The guttering glow could shed no light on the mystery, but a shrivelled knot of fear formed in her stomach. She shuddered, dropping the match as she rushed up the steps, trying to quell the irrational panic that rose within her.
“They’ve gone!” she cried. “They’ve all gone!”
EVERSON HEADED ALONG the fire trench to the bay where Sergeant Hobson was stationed. By the time he found his old platoon sergeant, the rumours were already beginning to spread. Being a good platoon sergeant, he’d already heard them.
“Is it true, sir?” Hobson asked. Everson had known him since training and the man was a fount of practical knowledge and experience, and had been his right hand man on the Somme through the bloody summer of 1916, but he doubted if even Hobson had seen anything like this.
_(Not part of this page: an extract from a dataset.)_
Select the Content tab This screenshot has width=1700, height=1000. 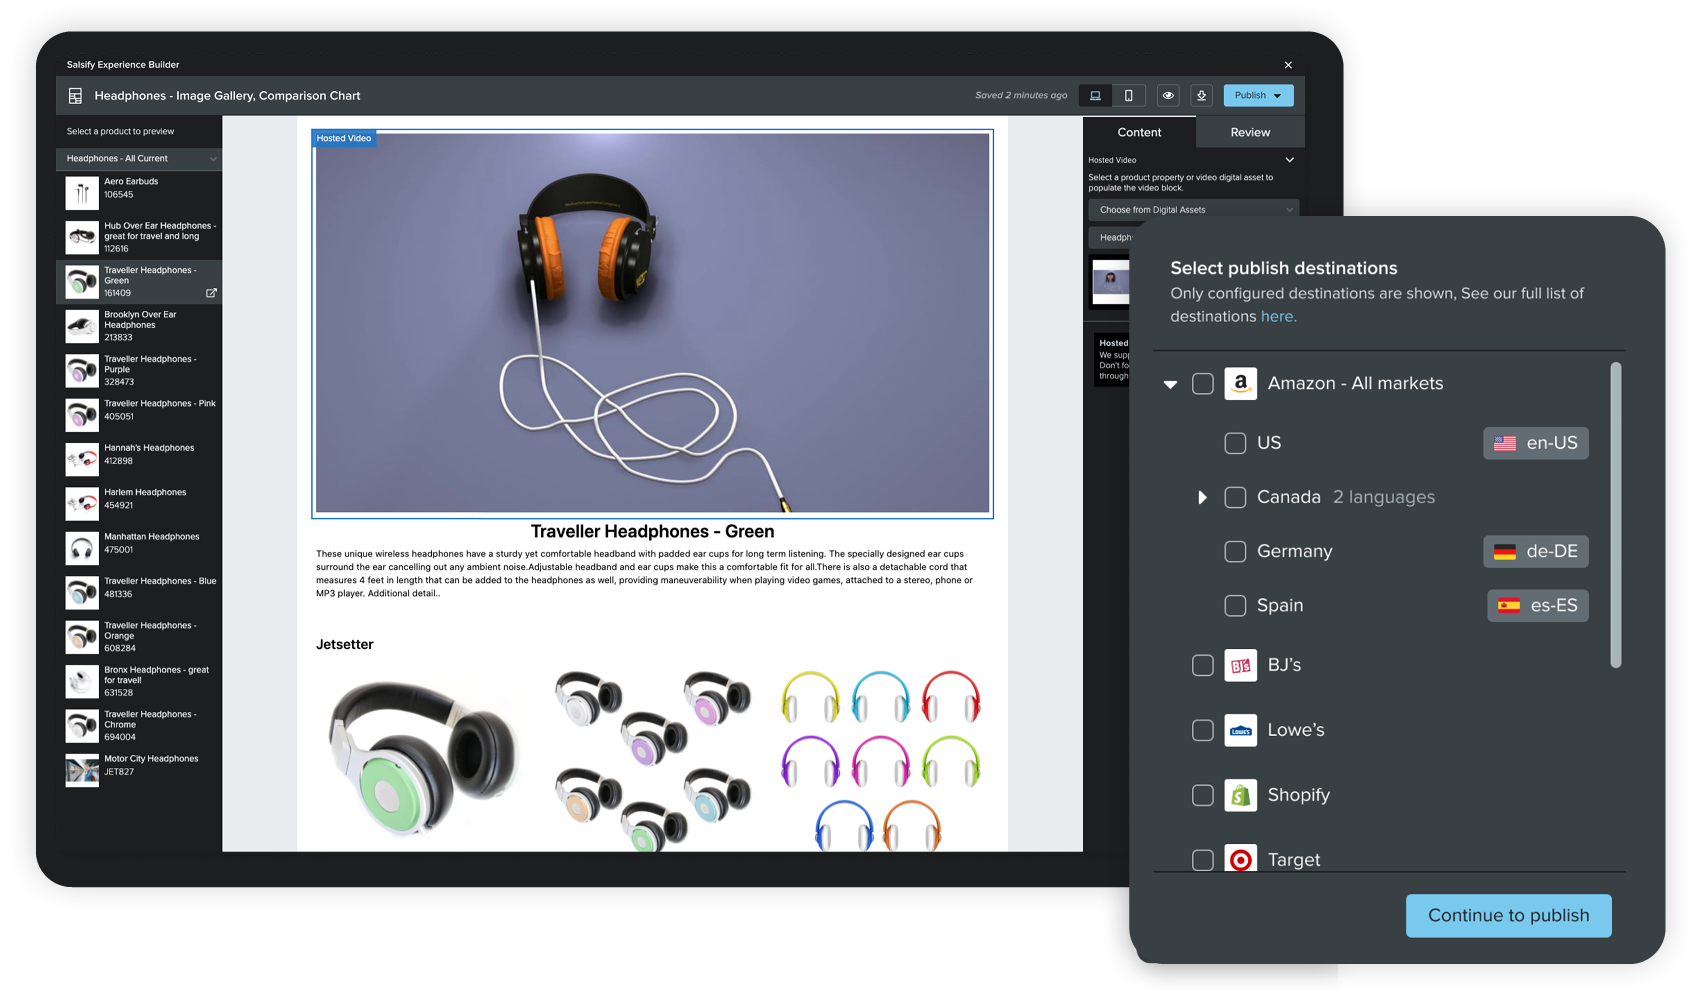click(x=1139, y=132)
“Apparently. The message from Hill OP is that the Khungarrii have vanished overnight. Just melted away. Their whole army. At least, that’s what it looks like.”
The sergeant coughed and looked uneasy.
Everson knew the sound well enough. “Out with it, Sergeant.”
“I don’t like to say it sir, but isn’t that exactly what happened to us? There one minute, gone the next?”
“I had the same thought, Sergeant. But it can’t be that, can it?”
“The way our luck’s been running recently, I wouldn’t like the thought of them chatts running round the bloody Somme on our return ticket. If I allowed myself to think of that, I’d fair bloody weep with the injustice of it, sir. But one thing you can be sure of, if we’ve thought of it the men will have, too.”
“Yes. Best keep them Stood To, Sergeant, until we can find out exactly what’s happened. The last thing we need is a damned mutiny. Maybe there’s some other reason, some Khungarrii high day or holy day, perhaps.”
“Then again, maybe the buggers have got a trick up their sleeves, sir?”
“There is that. Either way, I don’t like it, Sergeant. I’ll send Tulliver up for a look-see when the light’s better, but for now I need to know what’s going on out there. I want you to take a patrol out, see what you can find. Take Poilus with you.”